The topic became relevant again eight years ago, almost fortuitously, when British researchers found one of the links between architecture, city planning and people. Apparently a 10-minute walk along one of the main roads in southern London put psychotic patients in a worse state of mind although I am confident a 10-minute walk along two of our own capital’s shopping streets, Florida and nearby Lavalle, would worsen any psychotic case and prompt a psychotic symptom or two among the sane.
The Australian architect Jan Golembiweski, who is a specialist in how environmental factors affect mental health at Sidney University, has found that a positive environment can inspire good mental health. In one study, he concluded that people with psychological problems reacted far more often to bad environments than the mentally healthy.
The impact of architecture can be greater when the scale is larger. Robert Moses, a planner working in New York from the 1930s, built highways, avenues, bridges and his famous parkways for the exclusive use of cars. In addition to their aesthetic quality, these areas prevented buses (and their lower-class passengers) traveling to exclusive destinations like the Jones Beach State Park, which itself was another one of his crafty projects.
Many believe that this champion of discrimination learned many of his city planning tricks from Baron Haussmann, the mid-19th century official who helped reshape Paris into a city of boulevards.
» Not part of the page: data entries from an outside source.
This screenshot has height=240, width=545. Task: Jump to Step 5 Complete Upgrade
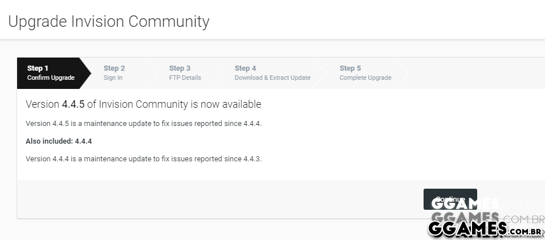pos(365,73)
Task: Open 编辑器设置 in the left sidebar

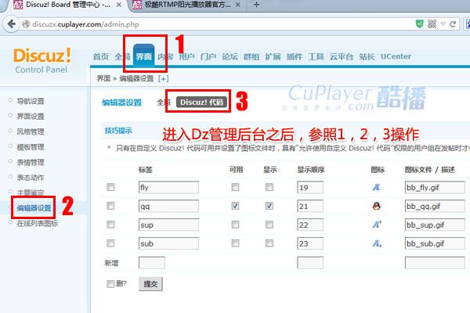Action: click(x=34, y=208)
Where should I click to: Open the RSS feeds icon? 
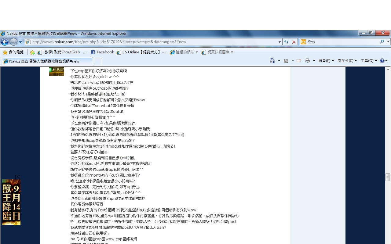286,61
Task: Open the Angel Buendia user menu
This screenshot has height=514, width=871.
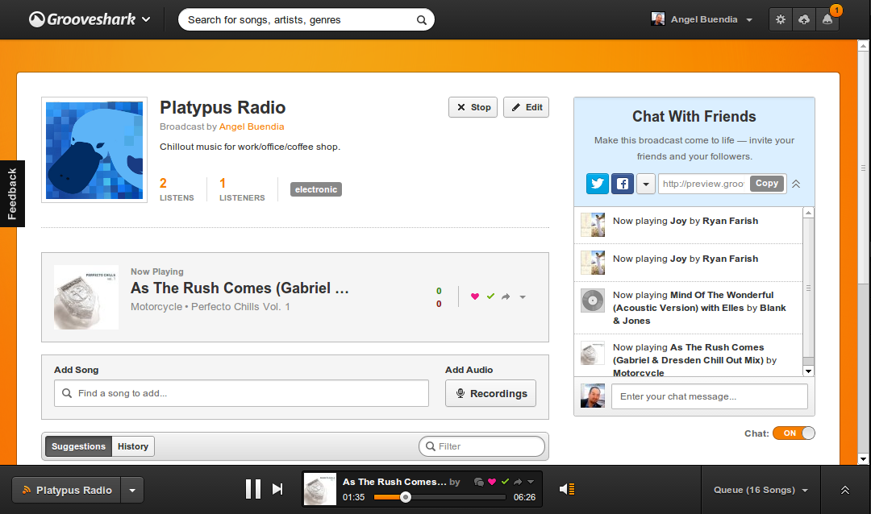Action: pyautogui.click(x=702, y=20)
The aim behind creating the wide axes often leading to some grand monument, as conceived by emperor Napoleon III, was to put a permanent, preventive end to street revolutions. The wide boulevards effectively made it difficult to build barricades or obstruct the army and their construction opened up excellent real estate opportunities.
While architecture can influence people’s moods, the correlation is presently no more scientific than the realm of color therapy: light colors make you happy, dark ones sad, yellow and green are soothing, red is a stimulant and the like. But as we have seen, city planning can be a potent instrument of control and discrimination.
Architectural psychology is already being used every day in the design of shops, hotels, casinos and parks. Design is now known to influence customers after observing the behavior of visitors at Disney’s big shopping outlets. The data these observations yielded led store managers to systematically relocate mirrors, piles of cans, posters or seats.
The researcher William Poundstone has stated that the U.S. firm Sorensen Associates uses tracking devices on supermarket trolleys to see what customers do. The firm reportedly observed that shoppers circulating anti-clockwise are, on average, likely to spend $2 more per supermarket trip than customers moving clockwise. That led supermarkets to put entrances on the righthand side to prompt this pattern of movement and, ultimately, ensure their owners became wealthier. Just one of the many uses of architectural psychology.